Problem statement
Please format the lines below as a JSON list of strings, one string per line, and skip any blank lines. Begin at the line that contains "Task: Click the national" and stop after the line that contains "point(700,167)".

The records
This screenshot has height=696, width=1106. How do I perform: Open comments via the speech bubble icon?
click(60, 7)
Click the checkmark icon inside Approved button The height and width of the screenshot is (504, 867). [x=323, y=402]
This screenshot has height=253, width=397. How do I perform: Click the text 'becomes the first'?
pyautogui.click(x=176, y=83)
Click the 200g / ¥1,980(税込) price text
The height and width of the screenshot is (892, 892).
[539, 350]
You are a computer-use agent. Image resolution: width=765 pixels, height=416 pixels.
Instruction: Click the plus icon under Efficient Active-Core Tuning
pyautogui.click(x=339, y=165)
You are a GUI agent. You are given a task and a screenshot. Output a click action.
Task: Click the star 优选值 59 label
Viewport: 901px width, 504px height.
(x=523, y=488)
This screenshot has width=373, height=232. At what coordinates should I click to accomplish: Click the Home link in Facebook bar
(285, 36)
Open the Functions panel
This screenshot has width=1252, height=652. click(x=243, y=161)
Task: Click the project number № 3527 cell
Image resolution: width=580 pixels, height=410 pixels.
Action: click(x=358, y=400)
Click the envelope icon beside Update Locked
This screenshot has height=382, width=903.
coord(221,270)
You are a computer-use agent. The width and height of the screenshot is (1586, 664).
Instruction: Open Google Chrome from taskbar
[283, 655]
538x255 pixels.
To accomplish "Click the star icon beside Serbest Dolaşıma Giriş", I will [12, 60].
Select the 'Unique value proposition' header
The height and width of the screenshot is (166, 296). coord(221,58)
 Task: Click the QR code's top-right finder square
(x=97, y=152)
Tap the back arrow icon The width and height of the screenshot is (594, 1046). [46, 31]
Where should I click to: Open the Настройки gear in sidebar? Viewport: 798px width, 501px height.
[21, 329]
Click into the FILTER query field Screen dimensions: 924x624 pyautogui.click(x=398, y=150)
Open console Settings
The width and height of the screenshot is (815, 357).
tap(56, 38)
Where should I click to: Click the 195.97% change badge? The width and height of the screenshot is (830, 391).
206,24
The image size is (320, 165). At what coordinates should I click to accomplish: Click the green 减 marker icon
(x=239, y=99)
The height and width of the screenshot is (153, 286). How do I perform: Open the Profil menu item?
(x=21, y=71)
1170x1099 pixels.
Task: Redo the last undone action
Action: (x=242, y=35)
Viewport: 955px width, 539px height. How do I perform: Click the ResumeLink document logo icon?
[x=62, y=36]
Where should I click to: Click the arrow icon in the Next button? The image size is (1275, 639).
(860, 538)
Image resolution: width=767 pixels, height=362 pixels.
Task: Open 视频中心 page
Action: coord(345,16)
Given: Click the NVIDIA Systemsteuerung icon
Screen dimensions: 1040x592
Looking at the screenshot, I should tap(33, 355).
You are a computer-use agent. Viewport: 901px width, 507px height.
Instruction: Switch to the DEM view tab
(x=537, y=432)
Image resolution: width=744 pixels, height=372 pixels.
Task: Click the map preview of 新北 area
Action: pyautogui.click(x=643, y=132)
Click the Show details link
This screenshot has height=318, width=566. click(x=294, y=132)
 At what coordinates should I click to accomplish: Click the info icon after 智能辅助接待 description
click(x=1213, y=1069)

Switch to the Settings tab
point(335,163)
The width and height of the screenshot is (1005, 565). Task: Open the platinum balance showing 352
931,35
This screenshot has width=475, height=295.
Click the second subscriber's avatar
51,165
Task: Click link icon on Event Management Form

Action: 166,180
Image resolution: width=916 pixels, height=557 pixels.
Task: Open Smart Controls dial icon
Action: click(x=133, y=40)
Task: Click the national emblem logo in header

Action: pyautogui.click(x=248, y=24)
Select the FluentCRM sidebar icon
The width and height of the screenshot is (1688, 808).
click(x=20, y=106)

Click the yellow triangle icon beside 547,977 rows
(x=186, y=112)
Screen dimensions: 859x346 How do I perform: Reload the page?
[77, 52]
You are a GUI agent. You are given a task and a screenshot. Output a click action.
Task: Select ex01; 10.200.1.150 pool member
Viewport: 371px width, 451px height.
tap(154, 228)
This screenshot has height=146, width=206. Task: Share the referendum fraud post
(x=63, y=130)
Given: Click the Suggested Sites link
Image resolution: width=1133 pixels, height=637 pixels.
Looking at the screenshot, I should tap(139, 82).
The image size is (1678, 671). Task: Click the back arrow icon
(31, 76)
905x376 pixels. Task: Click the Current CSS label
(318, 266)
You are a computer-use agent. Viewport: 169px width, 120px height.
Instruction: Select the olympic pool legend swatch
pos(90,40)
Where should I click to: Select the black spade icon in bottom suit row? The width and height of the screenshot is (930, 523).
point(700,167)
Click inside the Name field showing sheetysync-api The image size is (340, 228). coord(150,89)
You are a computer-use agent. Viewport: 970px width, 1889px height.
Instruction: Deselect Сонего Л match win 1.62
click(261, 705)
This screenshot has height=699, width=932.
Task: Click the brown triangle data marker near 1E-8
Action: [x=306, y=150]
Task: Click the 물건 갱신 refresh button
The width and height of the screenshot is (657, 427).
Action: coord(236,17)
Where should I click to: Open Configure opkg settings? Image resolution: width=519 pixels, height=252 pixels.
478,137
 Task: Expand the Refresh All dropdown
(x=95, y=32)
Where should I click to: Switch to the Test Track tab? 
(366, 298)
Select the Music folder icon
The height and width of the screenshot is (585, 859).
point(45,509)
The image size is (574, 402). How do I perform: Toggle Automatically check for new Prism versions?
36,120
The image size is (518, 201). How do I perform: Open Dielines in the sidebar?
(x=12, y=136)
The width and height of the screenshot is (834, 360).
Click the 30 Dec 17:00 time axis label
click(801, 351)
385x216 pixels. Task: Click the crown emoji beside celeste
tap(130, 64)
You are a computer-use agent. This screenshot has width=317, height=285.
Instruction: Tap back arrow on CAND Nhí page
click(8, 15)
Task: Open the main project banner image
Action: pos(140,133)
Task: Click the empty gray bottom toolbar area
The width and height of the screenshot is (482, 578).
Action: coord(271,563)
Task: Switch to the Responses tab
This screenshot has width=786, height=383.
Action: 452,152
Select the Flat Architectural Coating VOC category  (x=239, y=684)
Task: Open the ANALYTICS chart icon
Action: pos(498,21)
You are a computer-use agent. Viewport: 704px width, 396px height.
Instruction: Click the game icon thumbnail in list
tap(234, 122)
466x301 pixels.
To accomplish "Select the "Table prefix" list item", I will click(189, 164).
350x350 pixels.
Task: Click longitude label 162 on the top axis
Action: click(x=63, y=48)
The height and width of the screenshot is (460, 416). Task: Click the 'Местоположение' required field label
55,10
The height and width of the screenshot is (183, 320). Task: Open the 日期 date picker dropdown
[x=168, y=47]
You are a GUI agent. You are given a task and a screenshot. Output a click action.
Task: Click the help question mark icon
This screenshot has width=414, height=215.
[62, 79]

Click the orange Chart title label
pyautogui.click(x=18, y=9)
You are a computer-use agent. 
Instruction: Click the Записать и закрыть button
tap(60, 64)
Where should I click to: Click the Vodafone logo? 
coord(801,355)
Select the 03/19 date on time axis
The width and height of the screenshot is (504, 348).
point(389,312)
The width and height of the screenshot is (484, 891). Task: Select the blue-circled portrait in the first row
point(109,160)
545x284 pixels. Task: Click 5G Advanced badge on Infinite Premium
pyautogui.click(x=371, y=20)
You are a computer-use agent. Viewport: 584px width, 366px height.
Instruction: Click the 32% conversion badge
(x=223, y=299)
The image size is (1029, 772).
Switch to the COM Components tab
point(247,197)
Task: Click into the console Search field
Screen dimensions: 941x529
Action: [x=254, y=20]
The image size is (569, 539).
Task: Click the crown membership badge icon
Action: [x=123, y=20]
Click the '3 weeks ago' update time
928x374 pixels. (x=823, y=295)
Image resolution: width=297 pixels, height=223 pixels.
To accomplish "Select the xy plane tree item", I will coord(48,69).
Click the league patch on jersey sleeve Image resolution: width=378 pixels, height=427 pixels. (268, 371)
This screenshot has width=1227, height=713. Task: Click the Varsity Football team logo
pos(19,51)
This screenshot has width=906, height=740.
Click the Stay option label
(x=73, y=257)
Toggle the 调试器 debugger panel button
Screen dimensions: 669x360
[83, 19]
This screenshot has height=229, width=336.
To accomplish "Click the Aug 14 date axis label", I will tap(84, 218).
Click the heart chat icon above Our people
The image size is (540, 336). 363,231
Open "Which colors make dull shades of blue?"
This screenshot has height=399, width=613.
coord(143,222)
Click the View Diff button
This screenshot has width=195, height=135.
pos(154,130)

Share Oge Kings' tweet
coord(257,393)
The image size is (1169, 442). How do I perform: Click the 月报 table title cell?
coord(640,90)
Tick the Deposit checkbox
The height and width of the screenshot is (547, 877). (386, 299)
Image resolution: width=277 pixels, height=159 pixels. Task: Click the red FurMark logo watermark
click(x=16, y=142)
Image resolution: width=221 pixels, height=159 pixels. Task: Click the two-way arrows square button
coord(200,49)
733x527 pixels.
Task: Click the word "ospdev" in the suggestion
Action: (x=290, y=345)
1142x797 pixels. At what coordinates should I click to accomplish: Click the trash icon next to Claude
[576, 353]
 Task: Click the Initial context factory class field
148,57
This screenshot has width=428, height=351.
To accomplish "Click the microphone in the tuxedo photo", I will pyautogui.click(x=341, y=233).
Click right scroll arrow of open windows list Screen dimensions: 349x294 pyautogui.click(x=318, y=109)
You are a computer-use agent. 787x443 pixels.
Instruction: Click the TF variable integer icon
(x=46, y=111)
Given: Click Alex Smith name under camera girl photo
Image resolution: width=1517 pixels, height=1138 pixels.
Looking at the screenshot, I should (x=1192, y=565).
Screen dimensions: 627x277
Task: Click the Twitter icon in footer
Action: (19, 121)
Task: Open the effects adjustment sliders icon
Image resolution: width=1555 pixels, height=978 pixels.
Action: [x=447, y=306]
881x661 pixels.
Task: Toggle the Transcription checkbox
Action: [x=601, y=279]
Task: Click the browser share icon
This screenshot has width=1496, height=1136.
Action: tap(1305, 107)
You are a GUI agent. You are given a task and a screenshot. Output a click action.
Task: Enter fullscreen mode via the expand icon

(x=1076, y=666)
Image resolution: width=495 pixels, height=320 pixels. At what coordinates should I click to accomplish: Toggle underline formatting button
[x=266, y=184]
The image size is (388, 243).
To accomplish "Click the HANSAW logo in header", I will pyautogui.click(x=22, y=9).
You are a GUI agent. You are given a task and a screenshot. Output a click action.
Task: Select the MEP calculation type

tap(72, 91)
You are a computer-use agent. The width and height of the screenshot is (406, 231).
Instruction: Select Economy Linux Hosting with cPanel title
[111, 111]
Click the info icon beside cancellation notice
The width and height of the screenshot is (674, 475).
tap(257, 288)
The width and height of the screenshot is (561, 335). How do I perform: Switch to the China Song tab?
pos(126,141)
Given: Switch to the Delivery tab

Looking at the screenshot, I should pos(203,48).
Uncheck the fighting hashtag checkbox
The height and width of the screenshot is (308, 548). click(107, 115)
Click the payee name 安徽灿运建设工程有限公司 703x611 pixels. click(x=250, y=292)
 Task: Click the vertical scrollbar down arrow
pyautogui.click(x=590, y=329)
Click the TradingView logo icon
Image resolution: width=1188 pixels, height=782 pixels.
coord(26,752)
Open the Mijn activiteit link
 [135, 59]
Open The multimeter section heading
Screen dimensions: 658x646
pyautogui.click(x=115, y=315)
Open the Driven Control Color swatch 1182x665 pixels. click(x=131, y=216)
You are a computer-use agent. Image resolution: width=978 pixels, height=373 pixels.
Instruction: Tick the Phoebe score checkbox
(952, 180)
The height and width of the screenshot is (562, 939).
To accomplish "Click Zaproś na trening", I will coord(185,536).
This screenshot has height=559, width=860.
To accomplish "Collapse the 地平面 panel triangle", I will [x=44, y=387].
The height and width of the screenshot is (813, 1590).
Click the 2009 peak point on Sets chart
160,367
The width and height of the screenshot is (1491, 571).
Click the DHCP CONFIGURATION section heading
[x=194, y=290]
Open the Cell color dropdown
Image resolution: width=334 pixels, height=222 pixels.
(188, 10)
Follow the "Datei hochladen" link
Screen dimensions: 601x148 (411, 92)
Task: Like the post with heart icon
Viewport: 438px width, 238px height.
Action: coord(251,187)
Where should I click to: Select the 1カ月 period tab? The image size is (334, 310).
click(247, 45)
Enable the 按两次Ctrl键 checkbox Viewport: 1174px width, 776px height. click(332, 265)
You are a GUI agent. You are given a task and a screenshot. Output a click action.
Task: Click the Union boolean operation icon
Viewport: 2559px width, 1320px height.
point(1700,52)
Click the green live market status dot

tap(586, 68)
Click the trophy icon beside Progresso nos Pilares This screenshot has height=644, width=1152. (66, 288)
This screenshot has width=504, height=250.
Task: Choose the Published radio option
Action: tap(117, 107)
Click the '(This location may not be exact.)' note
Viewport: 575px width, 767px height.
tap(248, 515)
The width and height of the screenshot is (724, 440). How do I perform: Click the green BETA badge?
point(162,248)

Response for this exercise
[
  "Task: Click the national emblem logo in header",
  "Action: pyautogui.click(x=248, y=24)",
  "Select the FluentCRM sidebar icon",
  "The width and height of the screenshot is (1688, 808).",
  "click(x=20, y=106)",
  "Click the yellow triangle icon beside 547,977 rows",
  "(x=186, y=112)",
  "Screen dimensions: 859x346 How do I perform: Reload the page?",
  "[77, 52]",
  "You are a GUI agent. You are given a task and a screenshot. Output a click action.",
  "Task: Select ex01; 10.200.1.150 pool member",
  "Viewport: 371px width, 451px height.",
  "tap(154, 228)",
  "This screenshot has height=146, width=206. Task: Share the referendum fraud post",
  "(x=63, y=130)",
  "Given: Click the Suggested Sites link",
  "Image resolution: width=1133 pixels, height=637 pixels.",
  "Looking at the screenshot, I should tap(139, 82).",
  "The image size is (1678, 671). Task: Click the back arrow icon",
  "(31, 76)",
  "905x376 pixels. Task: Click the Current CSS label",
  "(318, 266)",
  "You are a computer-use agent. Viewport: 169px width, 120px height.",
  "Instruction: Select the olympic pool legend swatch",
  "pos(90,40)",
  "Where should I click to: Select the black spade icon in bottom suit row? The width and height of the screenshot is (930, 523).",
  "point(700,167)"
]